#### [Text shown]

· · · · · · ·

Member of the Los Angeles City Council for the 12th district
- In office March 17, 1933 – June 30, 1933
- Preceded by: Thomas Francis Ford
- Succeeded by: John W. Baumgartner

Personal details
- Born: September 22, 1876 Assumption, Illinois
- Died: February 9, 1939 (aged 62) Los Angeles, California
- Party: Democratic

= James T. Carroll (California politician) =

American politician (1876–1939)

James Tilden Carroll (22 September 1876 – 9 February 1939) in 1933 served 103 days as 12th District member of the Los Angeles City Council to fill out the unexpired term of Thomas Francis Ford, who had been elected to the U.S. Congress the preceding year.

==Biography==
Carroll was born in Assumption, Illinois on 22 September 1876 to James J. Carroll and Eliza Brown Booker. On 9 January 1901 in Assumption, Illinois he married Mary Jane Conley. By 1918 he had moved to Montana where he worked as a clerk for the Montana Supreme Court. He moved to California around 1927. He was secretary of the Northwest Chamber of Commerce, a member of the Municipal League and of the executive council of the Holy Name Society. He lived with his family at 226 Rampart Boulevard.

· · · · · · ·

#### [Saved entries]
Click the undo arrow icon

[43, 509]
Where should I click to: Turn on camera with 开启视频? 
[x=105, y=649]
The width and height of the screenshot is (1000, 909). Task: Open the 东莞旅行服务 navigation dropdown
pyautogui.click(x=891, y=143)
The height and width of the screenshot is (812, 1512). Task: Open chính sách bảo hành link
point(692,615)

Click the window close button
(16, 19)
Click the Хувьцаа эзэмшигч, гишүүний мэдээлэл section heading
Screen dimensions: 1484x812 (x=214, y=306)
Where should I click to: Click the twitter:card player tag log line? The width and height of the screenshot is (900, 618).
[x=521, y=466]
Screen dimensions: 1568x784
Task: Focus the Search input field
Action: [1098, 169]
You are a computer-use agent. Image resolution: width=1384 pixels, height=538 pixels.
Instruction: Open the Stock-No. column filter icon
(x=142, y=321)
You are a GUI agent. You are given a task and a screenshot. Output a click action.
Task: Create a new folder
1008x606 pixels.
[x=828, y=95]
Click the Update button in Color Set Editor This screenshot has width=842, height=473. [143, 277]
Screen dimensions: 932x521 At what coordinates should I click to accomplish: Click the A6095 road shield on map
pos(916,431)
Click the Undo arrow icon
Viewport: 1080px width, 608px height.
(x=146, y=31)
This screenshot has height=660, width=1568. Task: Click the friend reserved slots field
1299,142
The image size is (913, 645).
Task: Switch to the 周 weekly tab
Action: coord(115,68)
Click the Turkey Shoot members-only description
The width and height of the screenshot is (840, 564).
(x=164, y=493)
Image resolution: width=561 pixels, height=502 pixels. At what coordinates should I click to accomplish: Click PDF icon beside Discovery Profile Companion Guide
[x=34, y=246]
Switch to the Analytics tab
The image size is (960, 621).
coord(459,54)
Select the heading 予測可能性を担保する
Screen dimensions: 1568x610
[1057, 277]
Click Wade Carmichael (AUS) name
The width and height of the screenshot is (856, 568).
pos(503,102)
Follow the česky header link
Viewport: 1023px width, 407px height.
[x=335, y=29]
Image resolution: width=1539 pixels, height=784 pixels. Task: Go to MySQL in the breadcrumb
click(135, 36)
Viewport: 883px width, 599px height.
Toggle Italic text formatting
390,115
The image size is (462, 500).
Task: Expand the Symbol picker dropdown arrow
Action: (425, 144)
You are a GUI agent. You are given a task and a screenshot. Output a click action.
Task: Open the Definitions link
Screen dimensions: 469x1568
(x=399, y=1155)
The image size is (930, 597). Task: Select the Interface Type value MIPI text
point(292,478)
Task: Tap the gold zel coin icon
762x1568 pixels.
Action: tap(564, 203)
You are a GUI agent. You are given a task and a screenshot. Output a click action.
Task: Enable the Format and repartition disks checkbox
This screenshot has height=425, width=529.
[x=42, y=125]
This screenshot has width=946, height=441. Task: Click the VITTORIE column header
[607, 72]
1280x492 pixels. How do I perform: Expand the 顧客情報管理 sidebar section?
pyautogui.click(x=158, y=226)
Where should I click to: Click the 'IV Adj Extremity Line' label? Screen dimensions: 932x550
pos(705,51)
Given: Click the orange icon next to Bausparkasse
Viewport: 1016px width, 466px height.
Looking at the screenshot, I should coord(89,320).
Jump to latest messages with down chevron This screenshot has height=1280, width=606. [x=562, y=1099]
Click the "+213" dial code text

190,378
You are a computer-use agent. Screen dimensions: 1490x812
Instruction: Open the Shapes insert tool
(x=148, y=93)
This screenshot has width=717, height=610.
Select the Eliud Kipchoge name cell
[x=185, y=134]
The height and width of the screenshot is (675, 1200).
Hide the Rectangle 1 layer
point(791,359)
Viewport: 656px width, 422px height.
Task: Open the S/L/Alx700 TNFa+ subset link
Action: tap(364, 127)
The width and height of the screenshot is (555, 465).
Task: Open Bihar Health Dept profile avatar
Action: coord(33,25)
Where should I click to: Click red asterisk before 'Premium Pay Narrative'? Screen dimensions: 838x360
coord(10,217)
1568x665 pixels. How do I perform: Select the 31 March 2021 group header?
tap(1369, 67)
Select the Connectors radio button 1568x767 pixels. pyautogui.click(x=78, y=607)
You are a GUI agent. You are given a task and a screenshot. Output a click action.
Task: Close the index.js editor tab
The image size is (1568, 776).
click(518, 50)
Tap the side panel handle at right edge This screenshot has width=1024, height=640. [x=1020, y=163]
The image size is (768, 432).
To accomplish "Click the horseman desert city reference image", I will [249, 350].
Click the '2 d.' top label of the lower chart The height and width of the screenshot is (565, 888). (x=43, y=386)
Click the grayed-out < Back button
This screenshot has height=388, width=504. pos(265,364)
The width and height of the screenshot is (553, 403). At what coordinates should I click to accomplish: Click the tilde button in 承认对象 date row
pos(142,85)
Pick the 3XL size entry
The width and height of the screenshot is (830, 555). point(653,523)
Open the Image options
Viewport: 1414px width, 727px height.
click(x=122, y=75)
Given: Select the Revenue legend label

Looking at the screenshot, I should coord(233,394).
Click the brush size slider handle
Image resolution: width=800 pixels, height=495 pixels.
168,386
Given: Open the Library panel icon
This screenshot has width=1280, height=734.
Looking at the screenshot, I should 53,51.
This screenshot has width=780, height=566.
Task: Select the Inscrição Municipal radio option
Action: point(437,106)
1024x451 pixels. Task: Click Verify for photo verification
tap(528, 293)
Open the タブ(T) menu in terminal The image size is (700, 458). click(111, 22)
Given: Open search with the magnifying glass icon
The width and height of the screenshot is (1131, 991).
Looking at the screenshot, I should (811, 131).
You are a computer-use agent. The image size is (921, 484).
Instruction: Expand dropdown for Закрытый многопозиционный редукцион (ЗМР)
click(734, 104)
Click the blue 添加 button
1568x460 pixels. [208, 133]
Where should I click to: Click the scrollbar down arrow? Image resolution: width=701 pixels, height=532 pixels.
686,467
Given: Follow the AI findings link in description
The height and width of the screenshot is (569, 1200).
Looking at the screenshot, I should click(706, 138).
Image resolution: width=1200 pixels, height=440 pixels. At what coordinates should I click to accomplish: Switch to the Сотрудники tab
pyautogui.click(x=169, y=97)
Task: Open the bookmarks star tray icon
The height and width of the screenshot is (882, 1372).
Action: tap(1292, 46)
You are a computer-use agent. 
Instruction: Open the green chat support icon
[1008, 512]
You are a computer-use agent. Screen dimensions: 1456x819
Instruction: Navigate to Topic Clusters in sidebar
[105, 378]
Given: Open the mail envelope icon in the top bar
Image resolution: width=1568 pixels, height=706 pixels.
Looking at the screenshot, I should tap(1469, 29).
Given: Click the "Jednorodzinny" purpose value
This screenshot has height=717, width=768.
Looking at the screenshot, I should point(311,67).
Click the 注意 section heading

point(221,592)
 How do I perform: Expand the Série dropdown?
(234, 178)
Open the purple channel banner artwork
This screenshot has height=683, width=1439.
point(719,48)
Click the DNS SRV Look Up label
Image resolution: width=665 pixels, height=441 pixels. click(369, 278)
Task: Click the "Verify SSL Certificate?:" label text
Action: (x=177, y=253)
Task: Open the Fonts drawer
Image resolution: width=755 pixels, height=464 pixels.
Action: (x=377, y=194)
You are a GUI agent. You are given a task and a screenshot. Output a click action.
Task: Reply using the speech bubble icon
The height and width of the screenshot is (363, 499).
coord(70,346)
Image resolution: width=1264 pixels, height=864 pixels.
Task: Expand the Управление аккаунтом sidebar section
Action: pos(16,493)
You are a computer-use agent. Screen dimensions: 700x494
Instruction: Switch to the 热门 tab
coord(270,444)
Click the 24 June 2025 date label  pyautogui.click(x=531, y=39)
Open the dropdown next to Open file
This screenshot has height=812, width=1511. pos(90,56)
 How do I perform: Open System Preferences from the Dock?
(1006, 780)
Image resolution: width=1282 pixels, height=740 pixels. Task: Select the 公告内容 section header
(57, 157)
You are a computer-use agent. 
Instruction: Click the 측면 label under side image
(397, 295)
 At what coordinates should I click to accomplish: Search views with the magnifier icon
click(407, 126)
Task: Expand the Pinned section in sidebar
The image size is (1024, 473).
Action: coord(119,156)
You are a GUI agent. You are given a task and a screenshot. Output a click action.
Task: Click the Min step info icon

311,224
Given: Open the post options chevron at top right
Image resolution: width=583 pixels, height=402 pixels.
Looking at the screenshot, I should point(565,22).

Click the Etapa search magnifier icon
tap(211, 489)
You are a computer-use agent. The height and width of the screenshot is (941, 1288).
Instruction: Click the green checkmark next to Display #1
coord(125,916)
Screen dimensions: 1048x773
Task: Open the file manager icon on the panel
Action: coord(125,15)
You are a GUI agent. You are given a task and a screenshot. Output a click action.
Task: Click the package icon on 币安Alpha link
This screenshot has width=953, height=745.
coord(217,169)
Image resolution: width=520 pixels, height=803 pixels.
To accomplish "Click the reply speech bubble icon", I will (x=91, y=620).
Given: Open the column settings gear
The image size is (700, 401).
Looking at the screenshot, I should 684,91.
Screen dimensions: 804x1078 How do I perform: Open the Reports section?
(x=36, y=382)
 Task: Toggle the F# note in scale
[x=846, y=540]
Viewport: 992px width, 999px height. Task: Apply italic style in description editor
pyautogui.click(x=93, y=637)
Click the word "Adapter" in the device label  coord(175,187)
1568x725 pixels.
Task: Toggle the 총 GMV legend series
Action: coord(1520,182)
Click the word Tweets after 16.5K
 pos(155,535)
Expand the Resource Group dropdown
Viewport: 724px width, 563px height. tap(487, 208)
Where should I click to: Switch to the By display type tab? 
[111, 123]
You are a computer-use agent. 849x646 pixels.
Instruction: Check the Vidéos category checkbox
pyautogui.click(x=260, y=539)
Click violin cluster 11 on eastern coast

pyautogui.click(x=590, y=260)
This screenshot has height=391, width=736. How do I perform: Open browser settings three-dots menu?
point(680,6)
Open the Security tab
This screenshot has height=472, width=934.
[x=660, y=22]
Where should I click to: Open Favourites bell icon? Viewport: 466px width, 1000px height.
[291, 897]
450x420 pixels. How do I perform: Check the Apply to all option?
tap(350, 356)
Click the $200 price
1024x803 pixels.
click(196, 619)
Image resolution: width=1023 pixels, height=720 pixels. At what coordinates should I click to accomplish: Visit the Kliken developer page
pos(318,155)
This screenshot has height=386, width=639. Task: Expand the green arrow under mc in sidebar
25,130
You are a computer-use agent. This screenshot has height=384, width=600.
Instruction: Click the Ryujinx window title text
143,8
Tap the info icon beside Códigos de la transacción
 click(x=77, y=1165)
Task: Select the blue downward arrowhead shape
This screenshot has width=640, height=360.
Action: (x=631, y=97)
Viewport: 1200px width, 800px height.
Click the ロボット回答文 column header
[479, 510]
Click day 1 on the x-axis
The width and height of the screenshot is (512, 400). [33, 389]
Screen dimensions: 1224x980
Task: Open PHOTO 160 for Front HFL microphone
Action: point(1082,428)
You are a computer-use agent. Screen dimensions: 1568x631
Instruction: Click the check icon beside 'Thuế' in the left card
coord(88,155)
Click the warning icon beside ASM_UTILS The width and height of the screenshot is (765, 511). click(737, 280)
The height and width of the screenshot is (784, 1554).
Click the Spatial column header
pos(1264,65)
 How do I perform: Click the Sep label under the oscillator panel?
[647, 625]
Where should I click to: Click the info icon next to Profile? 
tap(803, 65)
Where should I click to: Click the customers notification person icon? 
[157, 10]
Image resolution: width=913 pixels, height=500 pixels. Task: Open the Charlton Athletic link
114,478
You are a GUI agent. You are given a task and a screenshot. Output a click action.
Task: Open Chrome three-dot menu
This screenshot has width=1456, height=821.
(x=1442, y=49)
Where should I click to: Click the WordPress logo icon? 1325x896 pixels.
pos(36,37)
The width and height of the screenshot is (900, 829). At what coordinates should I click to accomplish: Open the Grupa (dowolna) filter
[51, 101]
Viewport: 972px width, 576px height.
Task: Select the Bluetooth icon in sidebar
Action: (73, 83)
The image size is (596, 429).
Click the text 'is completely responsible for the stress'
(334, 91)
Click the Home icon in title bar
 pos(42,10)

· · · · · · ·

#### [Exercise instructions]
(1) Answer these from the James T. Carroll article:
(a) Who succeeded Carroll on the Los Angeles City Council?
(b) Whom did Carroll marry in 1901?
(c) What job did Carroll hold in Montana?
(2) Can you carry the James T. Carroll article on past its last sentence?
The lines under Saved entries stand apart from the James T. Carroll article.

#### [Answers by item number]
(1)
(a) John W. Baumgartner
(b) Mary Jane Conley
(c) Clerk for the Montana Supreme Court

(2)
He died on 9 February 1939 in Los Angeles, California at the age of 62 after a surgical procedure. Surviving were his widow, Mary Jane; three sons, Leo, John and James T. Carroll, Jr.; and three daughters, Betty, Joan and Kathleen.

==Public service==

Carroll was appointed temporarily to the 12th District seat by the City Council on March 17, 1931, by eight votes for him, one vote for former Councilman Douglas Eads Foster and one vote for Lois Williams, Ford's secretary. Carroll said he would not be a candidate for the full two-year term beginning July 1 and that he would retain Mrs. Williams in her position. He did run for the balance of the unexpired term in the May 1933 election and was chosen over the other candidate for the short-term job, George W. Scott. He thus served about fourteen weeks as council member for District 12.

Carroll was a candidate for the Democratic nomination for Congress in the 14th District in the August 1934 primary election.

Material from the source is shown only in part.